Si la profecía es cierta y ‘Los juegos del hambre’ está llamada a ser la sucesora de la religiosidad que despiertan los vampirillos de Crepúsculo, podemos decirlo con orgullo: la humanidad aún tiene salvación. El film de Gary Ross (‘Seabiscuit’) tiene dos aspectos destacables: la consciencia de ser película juvenil y la inteligencia de no tratar a su público como monos amaestrados. No sé en qué condenado instante se decidió que era necesario tener protagonistas insulsos, más preocupados por su aspecto que por su aventura, envueltos en una trama simplista que no estrujaba ninguna neurona, por pequeña que fuera.
‘Los juegos del hambre’ utiliza un lenguaje que el público joven sabe leer e interpretar: la prostitución de los medios de comunicación, la cultura del éxito y la arrogancia, los realities como oscuro espejo de la sociedad, la educación escolar como medio y salvación, el esfuerzo, la tolerancia y la desigualdad entre pueblos, incluso en tiempos de crisis. Todo aderezado con referentes de la última década: ‘Battle Royale’, Naruto e incluso la propia saga de Harry Potter.

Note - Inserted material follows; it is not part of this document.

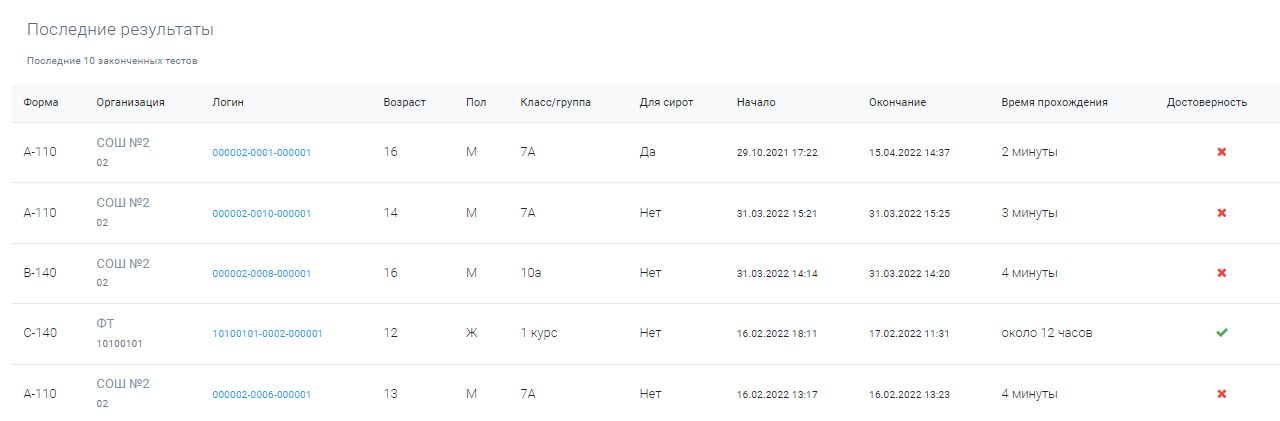Click the red cross for login 000002-0006-000001
The height and width of the screenshot is (421, 1280).
point(1221,394)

Pero todo el buen hacer detrás de las cámaras quedaría en entredicho sin el talento de Jennifer Lawrence (‘X-Men: Primera Generación’, ‘El Castor’, ‘Winters Bone’), que consolida su envidiable carrera como una de las pocas jóvenes que puede presumir de éxito comercial y éxito interpretativo.
Francamente, puede que ‘Los juegos del hambre’ también se nutra de una poderosísima campaña de promoción que ha durado años y de un ejército de fieles gracias a los libros que la inspiran, pero es, sin duda, una fantástica película de aventuras que sobrepasa el encefalograma plano al que nos tiene acostumbrado el sector. Y, por ponernos quisquillosos, yo hubiera disfrutado más con un poco más de brutalidad, visualmente hablando, pero, supongo, había que adaptarse al gran público.